Lorazepam increases IL6 secretion by human PDAC CAFs in a GPR68-dependent manner. A, Western blot of immortalized human PDAC CAFs treated with LOR or forskolin (positive control) at pH 6.8 for 3 hours. B,Il6 qPCR of immortalized human PDAC CAFs treated with 40 μmol/L LOR at pH 6.8 for 24 hours. C,Il6 qPCR of primary human PDAC CAFs treated with 20 μmol/L LOR at pH 6.8 for 24 hours. D, IL6 ELISA of conditioned media from immortalized human PDAC CAFs treated with BZDs (20 μmol/L) or DMSO control for 24 hours at pH 6.8. E, IL6 ELISA of conditioned media from immortalized human PDAC CAFs treated with 20 μmol/L LOR or DMSO control for 6 hours in the presence or absence of GPR68 overexpression. F, IL6 ELISA of GPR68 knockdown immortalized human PDAC CAFs treated with LOR, CLZ, ALP, or DMSO control for 24 hours at pH 6.8. G–H, IL6 ELISA of conditioned media from immortalized human PDAC CAFs treated with BZDs (20 μmol/L) or DMSO control for 24 hours at (G) pH 6.8 or (H) pH 8.0. Pink represents n-unsubstituted BZDs, teal represents n-substituted BZDs. I and J, Correlation plot of relative GPR68 activation of each BZD by PRESTO-Tango relative to IL6 secretion by IL6 ELISA for (I) n-unsubstituted BZDs and (J) n-substituted BZDs at pH 6.8. K, Representative 40× RNAscope images of IL6⁺/GPR68⁺/SMA⁺ cells in the 2-week treated vehicle (left) and LOR-treated KPC tumors. L, Quantification of K. All experiments are representative of 2–4 biological replicates. Statistics: To analyze two groups, paired/unpaired one-tailed t tests were performed. For the analysis of multiple groups, we performed ordinary one-way ANOVA with Bonferroni multiple comparison test.
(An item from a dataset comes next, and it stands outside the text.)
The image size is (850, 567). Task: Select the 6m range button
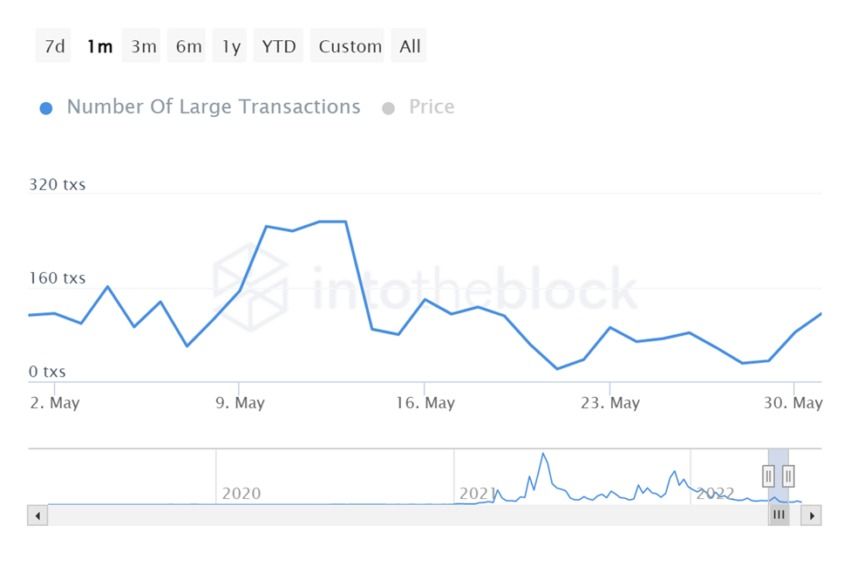click(188, 46)
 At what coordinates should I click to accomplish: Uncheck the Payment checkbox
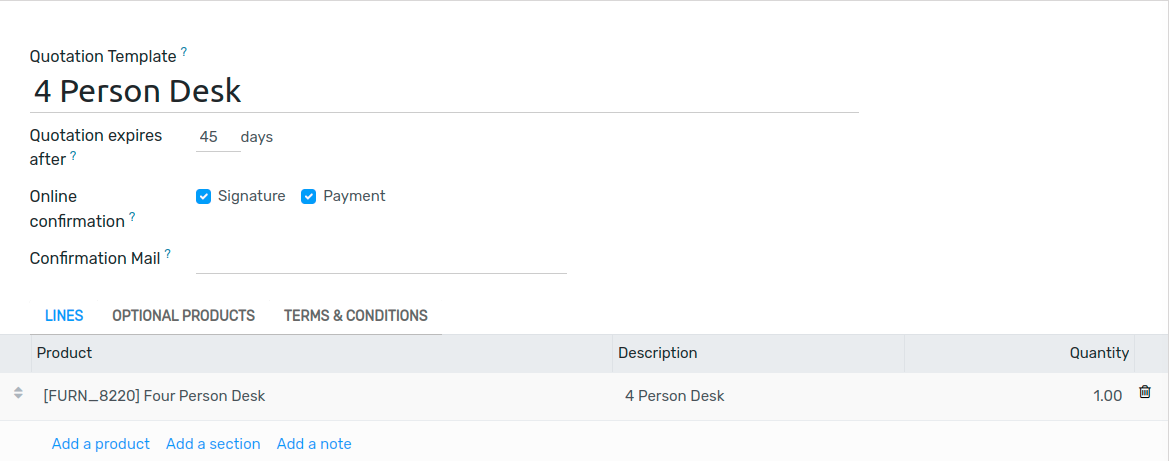pyautogui.click(x=309, y=197)
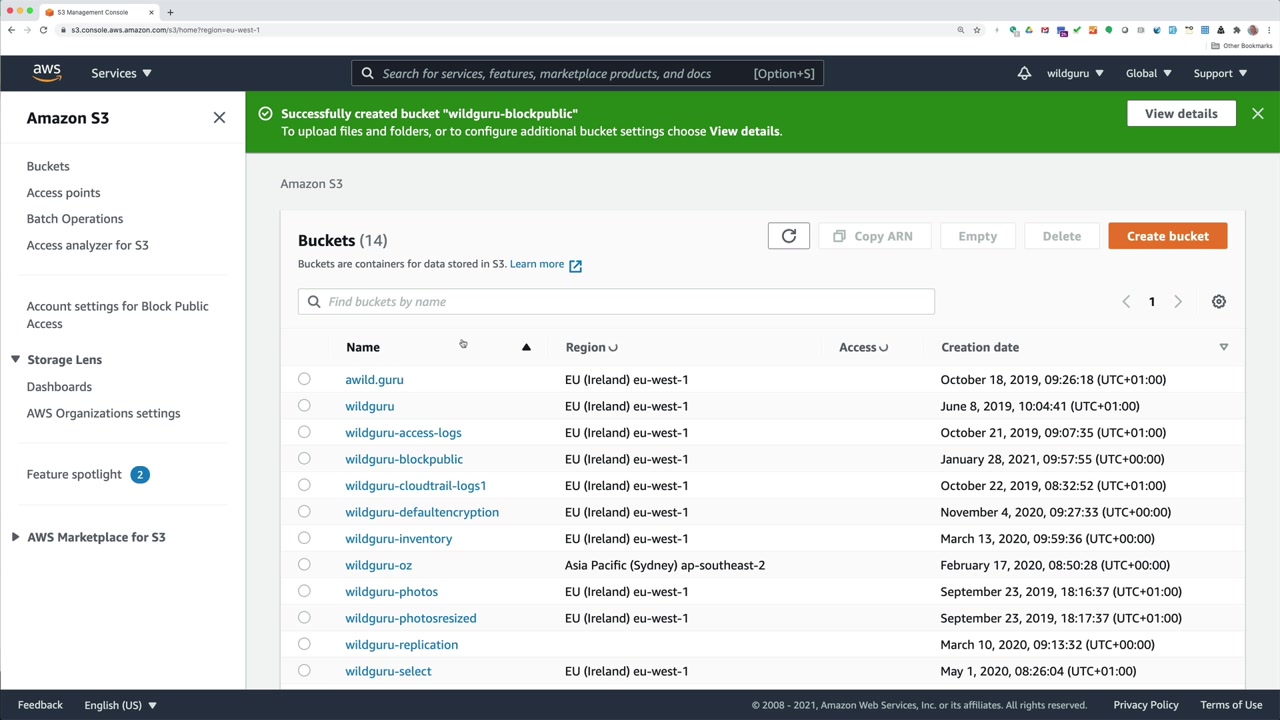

In the case of multiple groups with two independent variables, groups were compared by two-way ANOVA with Holm–Šídák multiple comparisons test.

Figure 6.

Lorazepam is associated with worse patient survival across multiple cancer types. A and B, Association between prescription or infusion records of (A) LOR or (B) ALP and OS by cancer type in Roswell Park patients with a diagnostic date from 2000 to 2022; significant values are highlighted in red. C–E, Kaplan–Meier curve comparing OS in Roswell Park patients with prescription or infusion records of LOR or ALP, or those with no history of BZD use treated for primary (C) invasive nevi or melanoma, (D) prostate cancer, or (E) ovarian cancer. Statistics: Multivariate Cox regression modeling was performed to measure associations between survival outcomes and cohort. Models were adjusted for sex (where applicable), clinical grade, and clinical stage. HR and corresponding 95% CIs were provided for individual LOR and ALP groups, with “No Benzo” as the referent group. Type 3 test was used, and an overall P value measuring the association between survival and cohort was provided. CI, confidence interval; HR, hazard ratio; OS, overall survival.